>> Begin TEXT PROVIDED

I also come up with another solution that based on SeqLock.
After knowing that what I tried to achieve is essentially tear-detection, I rewrite it using a SeqLock template. I still define my three variables a, b, c as _Atomic uint32_t since I also want to modify them in thread_low_priority using atomic_fetch_*.
On ARMv7-M archiecture RMW atomic operations are implement using ldrex/strex. The compiler will issue a loop to check whether strex success or not. In my case, it could be a problem when using RMW operations because thread_high_priority needs to be fast and run uninterruptedly. I currently don't know if there is a case where strex always failed in the thread_high_priority context that could cause deadlock.
_Atomic uint32_t a, b, c;
atomic_uint seqcount = 0;
void thread_high_priority(void)
{
  uint32_t _a, _b, _c;
  
  uint orig_cnt = atomic_load_explicit(&seqcount, memory_order_relaxed);
  atomic_store_explicit(&seqcount, orig_cnt + 1, memory_order_relaxed);
  atomic_thread_fence(memory_order_release);
  _a = atomic_load_explicit(&a, memory_order_relaxed);
  _b = atomic_load_explicit(&b, memory_order_relaxed);
  _c = atomic_load_explicit(&c, memory_order_relaxed);
  atomic_store_explicit(&a, _a - 1, memory_order_relaxed);
  atomic_store_explicit(&b, _b + 1, memory_order_relaxed);
  atomic_store_explicit(&c, _c - 1, memory_order_relaxed);
  atomic_store_explicit(&seqcount, orig_cnt + 2, memory_order_release);
}
void thread_low_priority(void)

>> End TEXT PROVIDED
>> Begin MATERIALS PROVIDED

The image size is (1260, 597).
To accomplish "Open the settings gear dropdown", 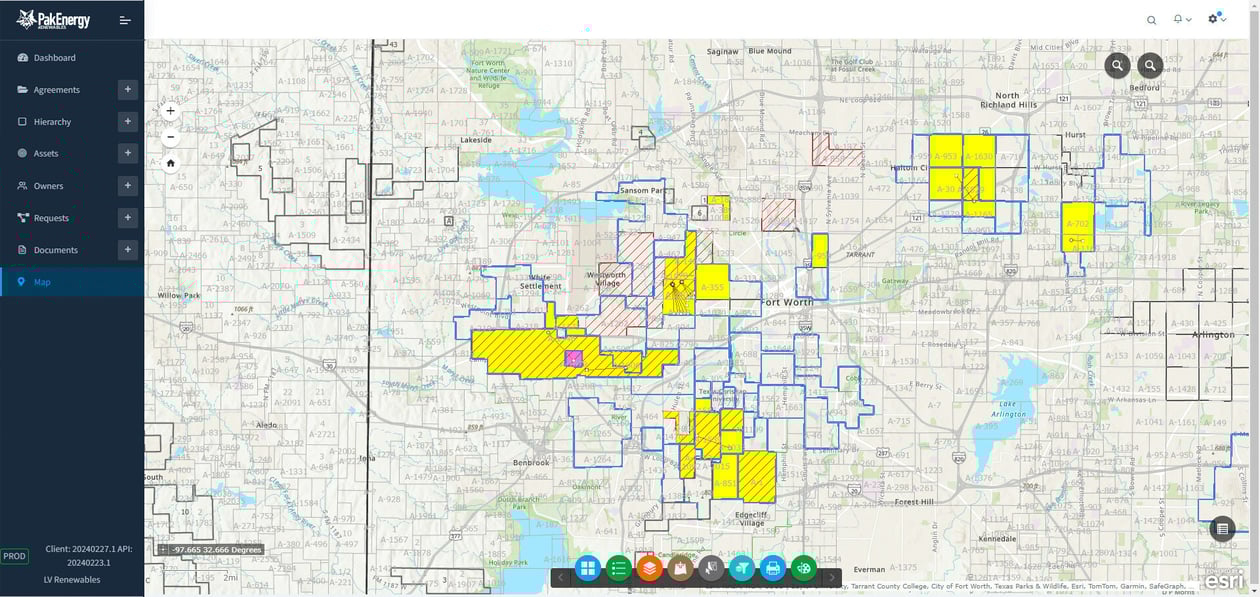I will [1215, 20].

>> End MATERIALS PROVIDED
>> Begin MATERIALS PROVIDED

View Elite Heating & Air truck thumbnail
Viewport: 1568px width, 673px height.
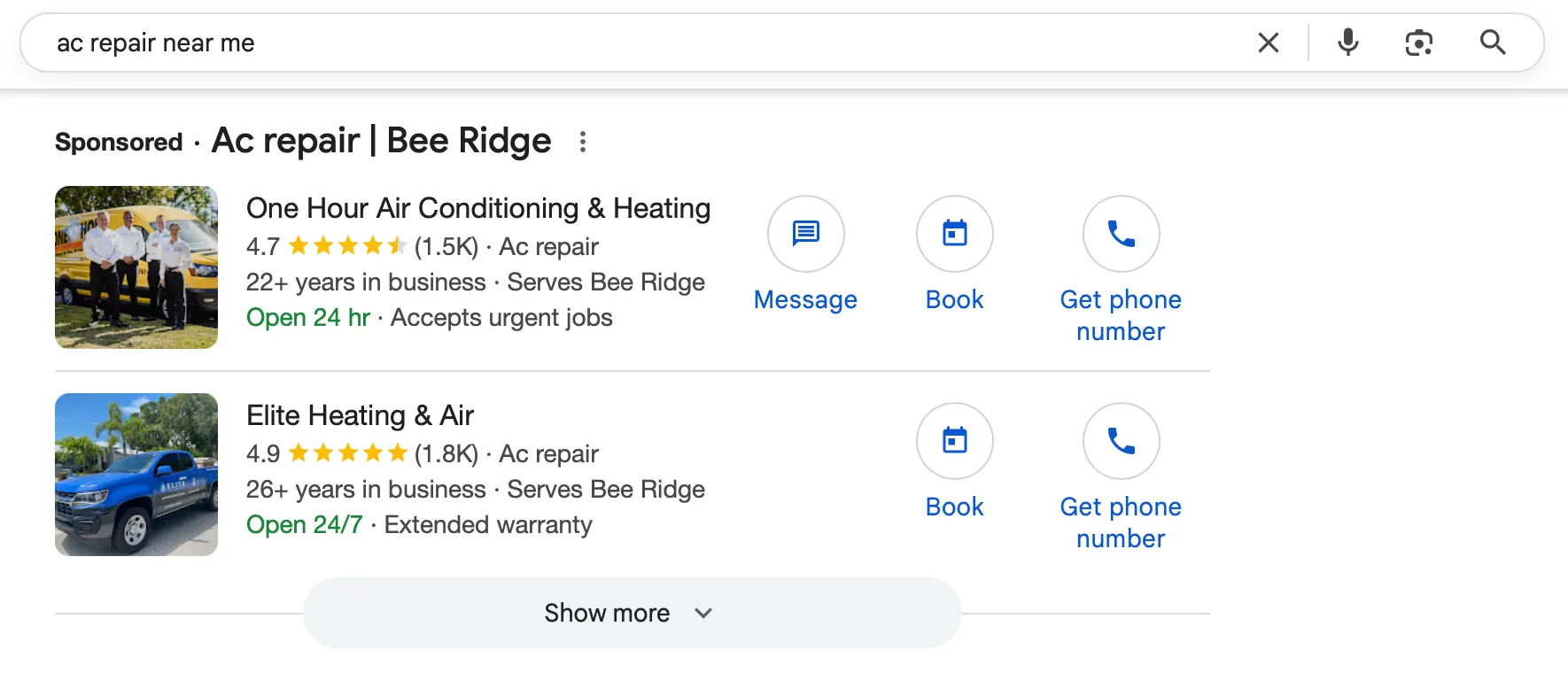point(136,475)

>> End MATERIALS PROVIDED
>> Begin MATERIALS PROVIDED

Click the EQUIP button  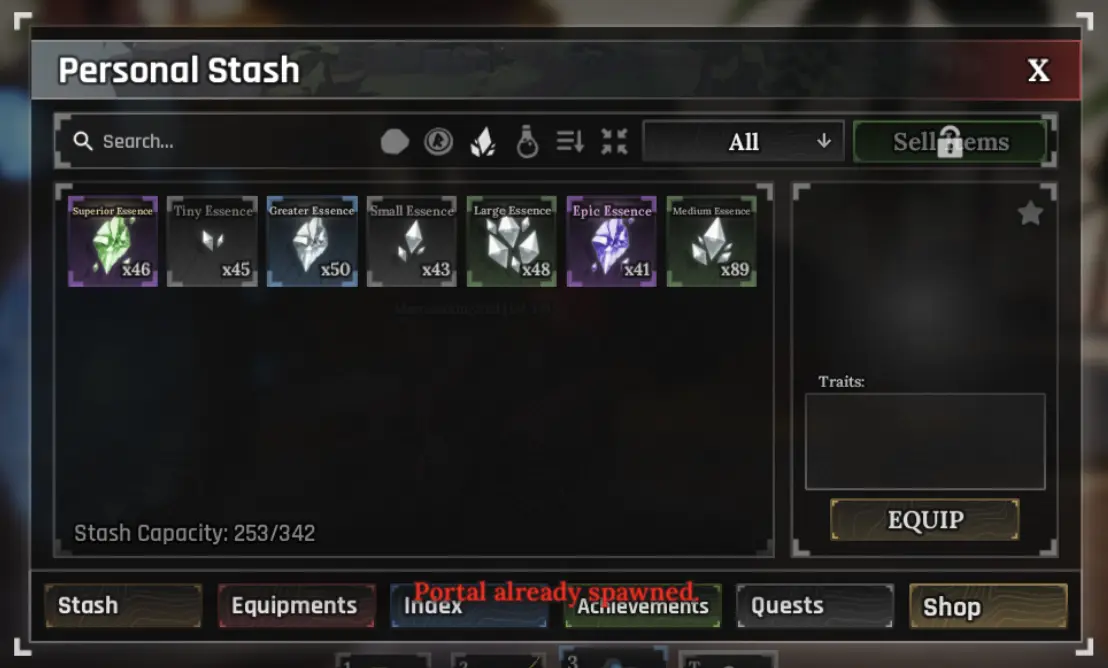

>> End MATERIALS PROVIDED

__ACTIONS TO TAKE__
• a. Retype the part of the SeqLock post starting with "On ARMv7-M archiecture" and going on through "void thread_high_priority(void)", without changing anything.
• b. Please echo the records starting with the line with "View Elite Heating & Air truck thumbnail" and going on through the line with "point(136,475)", both of those lines included, and leave the pictures out.

__SOLUTIONS TO THE TASKS__
• a.
On ARMv7-M archiecture RMW atomic operations are implement using ldrex/strex. The compiler will issue a loop to check whether strex success or not. In my case, it could be a problem when using RMW operations because thread_high_priority needs to be fast and run uninterruptedly. I currently don't know if there is a case where strex always failed in the thread_high_priority context that could cause deadlock.
_Atomic uint32_t a, b, c;
atomic_uint seqcount = 0;
void thread_high_priority(void)

• b.
View Elite Heating & Air truck thumbnail
Viewport: 1568px width, 673px height.
point(136,475)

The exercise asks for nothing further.